Welcome to European Tribune. It's gone a bit quiet around here these days, but it's still going.
AgnesaParis's diary led me to follow some links and some Googling to what seem like good articles on the French issues around aging and their retirement/pension system.  An issue which as I've mentioned before, it seems almost all Western countries have issues with--certainly the US does.  I'll also post this on the debate section posted by Jerome, "Actual facts about the French labor market, as it may serve as a useful resource point in that debate.  All of these articles are associated directly with OECD.

The French Pension Pickle

Martine Durand: Like most other OECD countries, France is facing rapid population ageing because of low fertility and longer life expectancy. This means the dependency ratio of older people - those aged 65 and over as a proportion of those aged 20-64 - will rise from 25% at present to 50% by 2050. In other words, there will be more older people, but fewer people of working age to support them.

These demographic trends are putting tremendous pressure on the French pension system, which is based on what we call a Pay-As-You-Go (PAYG) distributive principle; people who are currently working pay the pensions of those in retirement. Everybody agrees that reform is necessary; if nothing is done soon, public deficits could rise by some 5% of GDP over the next 30 years. And public debt could more than double. So, without reform now, our children and grandchildren will pay the price.

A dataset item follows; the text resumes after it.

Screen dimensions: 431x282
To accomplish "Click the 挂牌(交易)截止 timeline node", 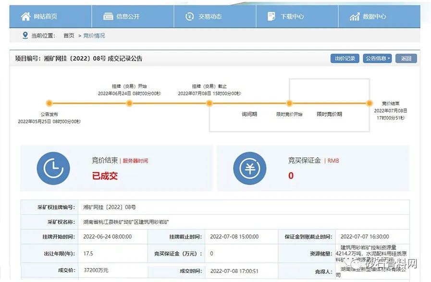I will (209, 103).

France: Jobs and older workers
France's labour market is a two-sided coin. On one side, it boasts one of the highest productivity rates per employed worker in the OECD, yet, on the other, there are whole sections of the adult population not in work. Apart from unemployment, which is stubbornly high, the employment of older people is now absorbing considerable public attention. Mobilising these people into the labour market would not only help strengthen French economic performance further, but reduce pressure on pensions and public finances.

The above chart demonstrates some of the challenges of aging populations, early retirement and longer life spans.

The OECD feels that '03 pension reforms are not proving to be as successful as intended

11/03/2005 - A new OECD report, Ageing and Employment Policies in France, notes that the pension system reforms made two years ago have had little effect. Older workers are still quitting the workforce early. Less than half of them move directly from a job to a pension. The rest move to shadowy areas of pre-retirement such as public or private early retirement schemes and unemployment insurance, from which they rarely return to jobs.
I could not find links to a full version of the report--but it looks like it's coming in June.
by wchurchill on Wed Apr 26th, 2006 at 04:09:29 PM EST
I'm adding this link provided by brunoken, French government eyes 'le baby boom'

In Europe 2.1 children per woman is considered to be the population replacement level. These are national averages
Ireland: 1.99
France: 1.90
Norway: 1.81
Sweden 1.75
UK: 1.74
Netherlands: 1.73
Germany: 1.37
Italy: 1.33
Spain: 1.32
Greece: 1.29
Source: Eurostat - 2004 figures

At-a-glance: National policies

With all this, it is maybe not surprising that France is managing to buck the trend of European depopulation. With a fertility rate of 1.916, it is second only to Ireland in the birth stakes and, unlike many countries, its population is growing strongly.

According to recent government figures, France's population should reach 75 million (from 62 million today) by the middle of the century, in the process overtaking Germany - whose numbers the UN says will fall from 82 million to 70.8 million in 2050......
What is particularly gratifying to French planners is that the bulk of the current population increase - put at 0.68% a year - is caused by home-grown births and only a quarter to immigration.

This is an important piece of information, because countries such as Japan and Germany will have the additional problem of declining populations, and in Japan's case complicated with low immigration rates (I believe).  I don't think this changes the need for policy adjustments, as presumably these are the replacement and immigration numbers that are used in the models--note "presuming", we should check that.